PROBLEM STATEMENT
Beginning at the top of the listing, repeat each line exactly until the line with "Click the green Start" has been repeated too.
####
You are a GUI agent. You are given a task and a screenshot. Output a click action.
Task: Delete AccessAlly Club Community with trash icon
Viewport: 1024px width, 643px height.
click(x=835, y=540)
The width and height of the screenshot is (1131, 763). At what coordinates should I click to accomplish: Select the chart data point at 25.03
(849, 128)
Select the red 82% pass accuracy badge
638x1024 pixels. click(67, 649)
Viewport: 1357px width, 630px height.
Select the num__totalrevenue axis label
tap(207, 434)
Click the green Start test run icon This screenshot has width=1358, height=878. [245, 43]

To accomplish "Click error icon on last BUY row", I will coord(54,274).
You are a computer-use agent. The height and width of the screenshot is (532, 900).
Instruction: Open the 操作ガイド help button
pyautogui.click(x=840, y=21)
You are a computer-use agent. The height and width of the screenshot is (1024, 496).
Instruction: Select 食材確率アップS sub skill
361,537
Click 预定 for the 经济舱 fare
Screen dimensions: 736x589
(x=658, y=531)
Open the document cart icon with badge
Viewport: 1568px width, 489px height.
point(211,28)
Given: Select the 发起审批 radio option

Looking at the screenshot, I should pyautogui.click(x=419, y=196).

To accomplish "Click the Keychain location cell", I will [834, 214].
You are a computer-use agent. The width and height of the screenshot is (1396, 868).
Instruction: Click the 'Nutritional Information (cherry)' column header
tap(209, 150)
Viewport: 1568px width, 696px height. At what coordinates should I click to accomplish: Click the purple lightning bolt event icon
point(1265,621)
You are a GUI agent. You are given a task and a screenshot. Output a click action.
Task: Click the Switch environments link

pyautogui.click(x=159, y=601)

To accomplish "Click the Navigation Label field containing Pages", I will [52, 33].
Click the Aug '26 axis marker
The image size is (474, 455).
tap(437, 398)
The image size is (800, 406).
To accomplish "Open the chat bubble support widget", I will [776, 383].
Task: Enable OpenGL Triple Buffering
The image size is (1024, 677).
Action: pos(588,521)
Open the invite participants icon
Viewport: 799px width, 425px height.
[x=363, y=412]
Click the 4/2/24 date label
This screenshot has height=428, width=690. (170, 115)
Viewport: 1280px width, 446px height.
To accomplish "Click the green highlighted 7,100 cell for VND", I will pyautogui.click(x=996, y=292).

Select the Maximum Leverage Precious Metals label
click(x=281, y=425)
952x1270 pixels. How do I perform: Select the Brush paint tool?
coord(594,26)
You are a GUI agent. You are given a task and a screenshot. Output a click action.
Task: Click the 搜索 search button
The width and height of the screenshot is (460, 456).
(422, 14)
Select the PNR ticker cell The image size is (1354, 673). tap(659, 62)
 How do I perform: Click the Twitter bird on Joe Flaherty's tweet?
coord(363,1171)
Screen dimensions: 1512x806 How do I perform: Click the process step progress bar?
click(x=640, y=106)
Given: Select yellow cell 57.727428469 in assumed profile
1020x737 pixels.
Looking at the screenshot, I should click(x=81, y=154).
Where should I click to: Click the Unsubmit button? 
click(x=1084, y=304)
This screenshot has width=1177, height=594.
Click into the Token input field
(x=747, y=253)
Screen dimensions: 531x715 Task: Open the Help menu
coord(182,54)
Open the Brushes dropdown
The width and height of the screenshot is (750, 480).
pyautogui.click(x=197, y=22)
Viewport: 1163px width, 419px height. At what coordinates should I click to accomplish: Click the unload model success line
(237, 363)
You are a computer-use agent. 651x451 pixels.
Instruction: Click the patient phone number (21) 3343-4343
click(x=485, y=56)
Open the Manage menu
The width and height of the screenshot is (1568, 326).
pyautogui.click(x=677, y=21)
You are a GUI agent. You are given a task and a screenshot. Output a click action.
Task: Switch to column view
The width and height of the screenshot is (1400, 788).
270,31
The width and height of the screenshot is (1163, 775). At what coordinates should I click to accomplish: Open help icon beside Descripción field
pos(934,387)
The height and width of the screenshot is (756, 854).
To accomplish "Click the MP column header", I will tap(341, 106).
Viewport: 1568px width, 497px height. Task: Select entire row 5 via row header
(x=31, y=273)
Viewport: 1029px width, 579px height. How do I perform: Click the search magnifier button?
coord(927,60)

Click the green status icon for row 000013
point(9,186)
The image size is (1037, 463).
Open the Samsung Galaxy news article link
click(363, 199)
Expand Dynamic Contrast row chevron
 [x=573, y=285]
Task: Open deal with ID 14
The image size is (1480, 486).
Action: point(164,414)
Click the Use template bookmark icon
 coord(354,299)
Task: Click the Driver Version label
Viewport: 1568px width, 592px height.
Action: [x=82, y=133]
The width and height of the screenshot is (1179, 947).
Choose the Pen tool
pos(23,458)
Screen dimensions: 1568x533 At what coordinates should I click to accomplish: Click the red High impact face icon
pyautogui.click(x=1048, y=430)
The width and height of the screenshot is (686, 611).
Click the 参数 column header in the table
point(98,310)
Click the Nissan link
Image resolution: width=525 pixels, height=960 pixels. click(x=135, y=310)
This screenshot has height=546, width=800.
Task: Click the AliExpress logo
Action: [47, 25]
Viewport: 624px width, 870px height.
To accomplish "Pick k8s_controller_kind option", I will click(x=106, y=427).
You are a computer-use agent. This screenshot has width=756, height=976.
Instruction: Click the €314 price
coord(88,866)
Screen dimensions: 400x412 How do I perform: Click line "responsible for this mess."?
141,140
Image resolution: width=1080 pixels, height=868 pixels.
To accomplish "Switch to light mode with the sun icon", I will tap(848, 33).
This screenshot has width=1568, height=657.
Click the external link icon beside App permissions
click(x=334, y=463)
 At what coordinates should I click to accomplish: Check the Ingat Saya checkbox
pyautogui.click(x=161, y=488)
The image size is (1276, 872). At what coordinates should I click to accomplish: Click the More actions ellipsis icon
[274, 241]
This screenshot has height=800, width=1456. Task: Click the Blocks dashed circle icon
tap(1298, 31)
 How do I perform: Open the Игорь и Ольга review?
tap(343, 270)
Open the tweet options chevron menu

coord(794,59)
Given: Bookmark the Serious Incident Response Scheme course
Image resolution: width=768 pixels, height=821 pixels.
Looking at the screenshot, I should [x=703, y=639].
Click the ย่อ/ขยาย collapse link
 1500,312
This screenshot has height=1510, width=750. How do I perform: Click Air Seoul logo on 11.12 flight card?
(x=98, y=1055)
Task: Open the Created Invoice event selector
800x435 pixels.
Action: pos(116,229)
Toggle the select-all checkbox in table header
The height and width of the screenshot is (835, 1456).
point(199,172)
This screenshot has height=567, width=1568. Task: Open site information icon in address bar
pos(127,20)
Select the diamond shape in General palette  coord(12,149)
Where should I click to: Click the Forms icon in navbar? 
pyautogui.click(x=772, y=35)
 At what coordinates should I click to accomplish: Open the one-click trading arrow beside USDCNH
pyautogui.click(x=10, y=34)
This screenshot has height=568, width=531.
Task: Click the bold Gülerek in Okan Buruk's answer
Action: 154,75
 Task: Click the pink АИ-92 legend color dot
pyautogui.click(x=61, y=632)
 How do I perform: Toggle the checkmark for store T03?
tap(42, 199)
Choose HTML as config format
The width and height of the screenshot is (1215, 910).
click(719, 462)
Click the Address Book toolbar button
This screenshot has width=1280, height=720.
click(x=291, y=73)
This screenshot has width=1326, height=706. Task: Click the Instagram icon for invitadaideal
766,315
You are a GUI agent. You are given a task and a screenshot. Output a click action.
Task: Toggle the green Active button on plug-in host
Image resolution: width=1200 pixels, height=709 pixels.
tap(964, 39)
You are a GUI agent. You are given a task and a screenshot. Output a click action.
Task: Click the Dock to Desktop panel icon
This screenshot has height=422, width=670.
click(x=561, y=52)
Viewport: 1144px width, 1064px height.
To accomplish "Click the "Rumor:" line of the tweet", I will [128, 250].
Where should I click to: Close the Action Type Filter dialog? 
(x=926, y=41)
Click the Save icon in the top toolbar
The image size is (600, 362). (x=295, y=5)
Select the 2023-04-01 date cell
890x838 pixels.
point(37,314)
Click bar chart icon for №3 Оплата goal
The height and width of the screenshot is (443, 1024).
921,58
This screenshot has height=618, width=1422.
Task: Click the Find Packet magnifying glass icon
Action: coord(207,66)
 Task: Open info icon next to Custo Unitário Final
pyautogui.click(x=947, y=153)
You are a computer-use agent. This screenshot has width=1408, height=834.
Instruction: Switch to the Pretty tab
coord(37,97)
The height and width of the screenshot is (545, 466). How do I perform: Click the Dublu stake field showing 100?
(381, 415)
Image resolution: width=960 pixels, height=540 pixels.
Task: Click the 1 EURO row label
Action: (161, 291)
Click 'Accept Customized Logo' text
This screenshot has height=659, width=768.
####
THE ANSWER
You are a GUI agent. You are given a task and a screenshot. Output a click action.
Task: Delete AccessAlly Club Community with trash icon
Viewport: 1024px width, 643px height.
click(x=835, y=540)
The width and height of the screenshot is (1131, 763). At what coordinates should I click to accomplish: Select the chart data point at 25.03
(849, 128)
Select the red 82% pass accuracy badge
638x1024 pixels. click(67, 649)
Viewport: 1357px width, 630px height.
Select the num__totalrevenue axis label
tap(207, 434)
Click the green Start test run icon This screenshot has width=1358, height=878. [245, 43]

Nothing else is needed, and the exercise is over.